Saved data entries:
★ ★ ★
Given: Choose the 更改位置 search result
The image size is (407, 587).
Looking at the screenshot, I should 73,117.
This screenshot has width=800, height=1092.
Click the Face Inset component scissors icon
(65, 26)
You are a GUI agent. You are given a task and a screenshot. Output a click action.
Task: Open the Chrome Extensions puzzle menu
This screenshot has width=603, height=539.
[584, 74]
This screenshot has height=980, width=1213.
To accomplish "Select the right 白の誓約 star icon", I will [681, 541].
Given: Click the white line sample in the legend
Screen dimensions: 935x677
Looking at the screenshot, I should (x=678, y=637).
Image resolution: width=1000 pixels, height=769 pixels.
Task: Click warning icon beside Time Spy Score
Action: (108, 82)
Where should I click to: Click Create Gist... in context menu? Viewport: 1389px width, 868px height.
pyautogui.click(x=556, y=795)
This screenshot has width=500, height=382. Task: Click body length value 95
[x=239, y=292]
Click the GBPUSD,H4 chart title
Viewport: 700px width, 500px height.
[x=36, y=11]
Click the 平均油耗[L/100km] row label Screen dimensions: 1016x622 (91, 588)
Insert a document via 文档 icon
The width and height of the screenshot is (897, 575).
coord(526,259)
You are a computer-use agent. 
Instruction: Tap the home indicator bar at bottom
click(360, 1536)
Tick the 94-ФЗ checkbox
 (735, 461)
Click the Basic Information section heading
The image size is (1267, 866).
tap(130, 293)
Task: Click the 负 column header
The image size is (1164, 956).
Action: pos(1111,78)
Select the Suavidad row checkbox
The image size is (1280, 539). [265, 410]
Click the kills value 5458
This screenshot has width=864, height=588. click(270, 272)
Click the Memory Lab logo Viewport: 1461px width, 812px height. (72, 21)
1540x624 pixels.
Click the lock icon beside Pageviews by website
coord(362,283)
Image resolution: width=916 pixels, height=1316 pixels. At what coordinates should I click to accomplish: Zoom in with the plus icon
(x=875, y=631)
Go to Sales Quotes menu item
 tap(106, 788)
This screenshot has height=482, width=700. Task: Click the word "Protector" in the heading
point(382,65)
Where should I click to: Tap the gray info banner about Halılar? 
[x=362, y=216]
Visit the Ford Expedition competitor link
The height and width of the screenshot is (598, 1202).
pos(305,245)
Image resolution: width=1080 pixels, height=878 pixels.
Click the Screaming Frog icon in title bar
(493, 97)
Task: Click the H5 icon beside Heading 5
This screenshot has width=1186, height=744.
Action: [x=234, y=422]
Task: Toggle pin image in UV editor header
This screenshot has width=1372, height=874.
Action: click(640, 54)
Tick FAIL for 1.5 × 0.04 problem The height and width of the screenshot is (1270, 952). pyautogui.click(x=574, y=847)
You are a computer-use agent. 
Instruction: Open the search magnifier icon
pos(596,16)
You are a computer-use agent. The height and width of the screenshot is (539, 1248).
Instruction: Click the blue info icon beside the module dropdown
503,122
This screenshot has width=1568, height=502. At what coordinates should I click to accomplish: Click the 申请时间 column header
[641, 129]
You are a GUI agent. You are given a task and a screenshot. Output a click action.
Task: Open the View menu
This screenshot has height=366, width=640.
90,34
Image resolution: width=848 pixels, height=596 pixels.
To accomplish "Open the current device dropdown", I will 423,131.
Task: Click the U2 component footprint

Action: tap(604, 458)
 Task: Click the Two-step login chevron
★ ★ ★
**WHAT YOU WILL DO:**
Exactly as they appear above, the records are to be transcribed in full.

**SOLUTION BELOW:**
Given: Choose the 更改位置 search result
The image size is (407, 587).
Looking at the screenshot, I should 73,117.
This screenshot has width=800, height=1092.
Click the Face Inset component scissors icon
(65, 26)
You are a GUI agent. You are given a task and a screenshot. Output a click action.
Task: Open the Chrome Extensions puzzle menu
This screenshot has width=603, height=539.
[584, 74]
This screenshot has height=980, width=1213.
To accomplish "Select the right 白の誓約 star icon", I will [681, 541].
Given: Click the white line sample in the legend
Screen dimensions: 935x677
Looking at the screenshot, I should (x=678, y=637).
Image resolution: width=1000 pixels, height=769 pixels.
Task: Click warning icon beside Time Spy Score
Action: (108, 82)
Where should I click to: Click Create Gist... in context menu? Viewport: 1389px width, 868px height.
pyautogui.click(x=556, y=795)
This screenshot has width=500, height=382. Task: Click body length value 95
[x=239, y=292]
Click the GBPUSD,H4 chart title
Viewport: 700px width, 500px height.
[x=36, y=11]
Click the 平均油耗[L/100km] row label Screen dimensions: 1016x622 (91, 588)
Insert a document via 文档 icon
The width and height of the screenshot is (897, 575).
coord(526,259)
You are a computer-use agent. 
Instruction: Tap the home indicator bar at bottom
click(360, 1536)
Tick the 94-ФЗ checkbox
 (735, 461)
Click the Basic Information section heading
The image size is (1267, 866).
tap(130, 293)
Task: Click the 负 column header
The image size is (1164, 956).
Action: pos(1111,78)
Select the Suavidad row checkbox
The image size is (1280, 539). [265, 410]
Click the kills value 5458
This screenshot has width=864, height=588. click(270, 272)
Click the Memory Lab logo Viewport: 1461px width, 812px height. (72, 21)
1540x624 pixels.
Click the lock icon beside Pageviews by website
coord(362,283)
Image resolution: width=916 pixels, height=1316 pixels. At what coordinates should I click to accomplish: Zoom in with the plus icon
(x=875, y=631)
Go to Sales Quotes menu item
 tap(106, 788)
This screenshot has height=482, width=700. Task: Click the word "Protector" in the heading
point(382,65)
Where should I click to: Tap the gray info banner about Halılar? 
[x=362, y=216]
Visit the Ford Expedition competitor link
The height and width of the screenshot is (598, 1202).
pos(305,245)
Image resolution: width=1080 pixels, height=878 pixels.
Click the Screaming Frog icon in title bar
(493, 97)
Task: Click the H5 icon beside Heading 5
This screenshot has width=1186, height=744.
Action: [x=234, y=422]
Task: Toggle pin image in UV editor header
This screenshot has width=1372, height=874.
Action: click(640, 54)
Tick FAIL for 1.5 × 0.04 problem The height and width of the screenshot is (1270, 952). pyautogui.click(x=574, y=847)
You are a computer-use agent. 
Instruction: Open the search magnifier icon
pos(596,16)
You are a computer-use agent. The height and width of the screenshot is (539, 1248).
Instruction: Click the blue info icon beside the module dropdown
503,122
This screenshot has width=1568, height=502. At what coordinates should I click to accomplish: Click the 申请时间 column header
[641, 129]
You are a GUI agent. You are given a task and a screenshot. Output a click action.
Task: Open the View menu
This screenshot has height=366, width=640.
90,34
Image resolution: width=848 pixels, height=596 pixels.
To accomplish "Open the current device dropdown", I will 423,131.
Task: Click the U2 component footprint

Action: tap(604, 458)
 Task: Click the Two-step login chevron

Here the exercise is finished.